Green Party delegates reject co-leader proposal
‘We’ve never been an ‘Uno Duce, Una Voce’ party. No doubt we will discuss this again’
Green Party leader and Minister for Transport Eamon Ryan, and party deputy leader and Minister for Media, Tourism, Arts, Culture, Sport and the Gaeltacht Catherine Martin. Photograph: Alan Betson
The Green Party has voted against a motion to have co-leaders for the party.
At its national convention - being held online - the motion, which would have resulted in Eamon Ryan and Catherine Martin potentially becoming co-leaders after the next election, fell short of the two-thirds majority required.
The motion was tabled by the party’s two MEPs, Grace O’Sullivan and Ciarán Cuffe, and was supported by 116 delegates in a vote.
A total of 120 delegates voted against in the online ballot.
However, as changes to the party’s Constitution require a two-thirds majority it fell short, even though only a small majority of party members supported the status quo.
Commenting on Twitter after the vote, Mr Cuffe said he was disappointed the motion did not pass.
“We’ve never been an ‘Uno Duce, Una Voce’ party. No doubt we will discuss this again.”

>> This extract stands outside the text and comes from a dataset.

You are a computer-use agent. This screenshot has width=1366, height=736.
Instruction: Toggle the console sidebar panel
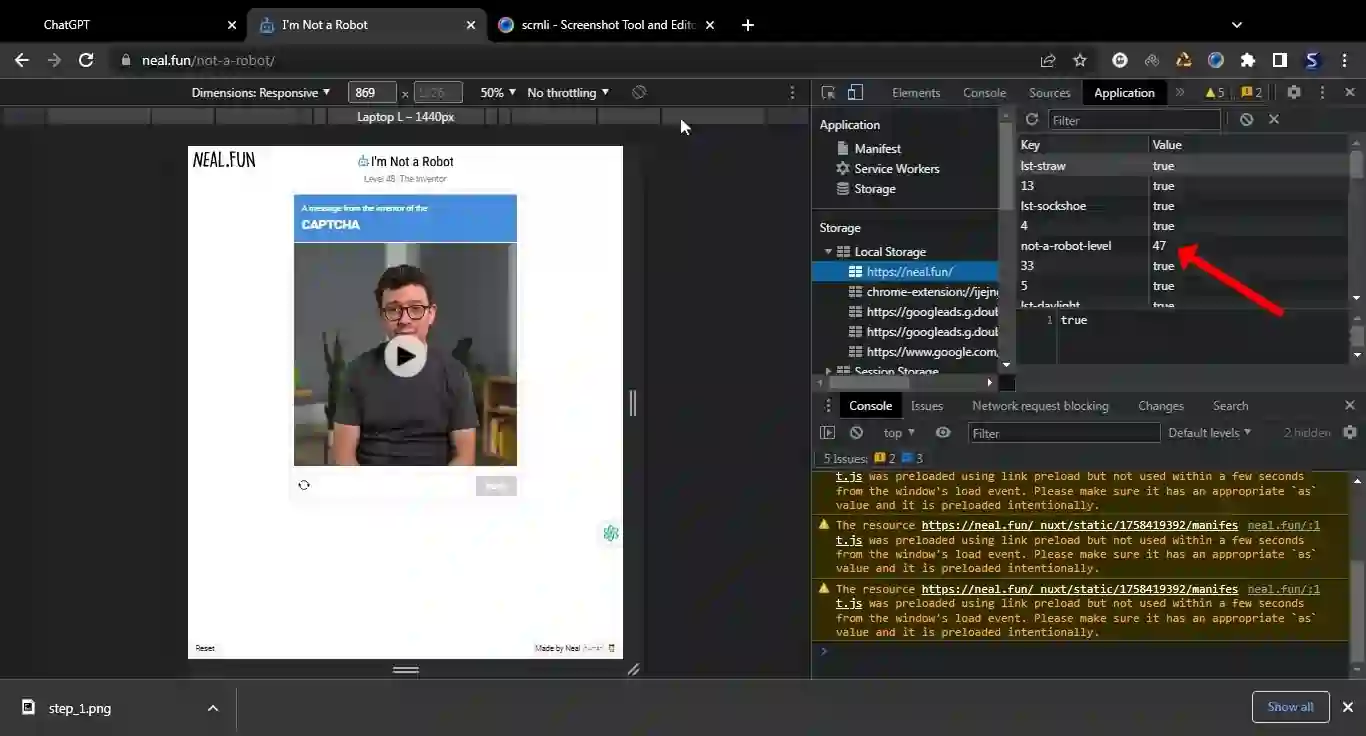(827, 433)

Ms O’Sullivan said she would could continue to campaign on this issue and would look to table more inclusive motions at next year’s convention.
At an earlier session on the health services the finance spokeswoman Neasa Hourigan argued the party should “seize the moment” to allocate funding in the upcoming budget for mental health, disability and maternal care.
Referring to how the circumstances in the wake of the Second World War had led to the establishment of the National Health Service in the United Kingdom, she said there was now an opportunity to change the healthcare system and also to improve people’s lives.
The party said 550 members tuned in on Friday to its convention making it the largest attendance to date for the party.
The party also published its first Irish Language Charter. Irish language spokesman Cllr Peter Kavanagh said it would ensure Irish would be regarded as a precious national resource.
Deputy leader Catherine Martin said she was delighted with the commitment to campaign and canvass in Irish. “Irish is among the most important resources we have in Ireland,” said Ms Martin.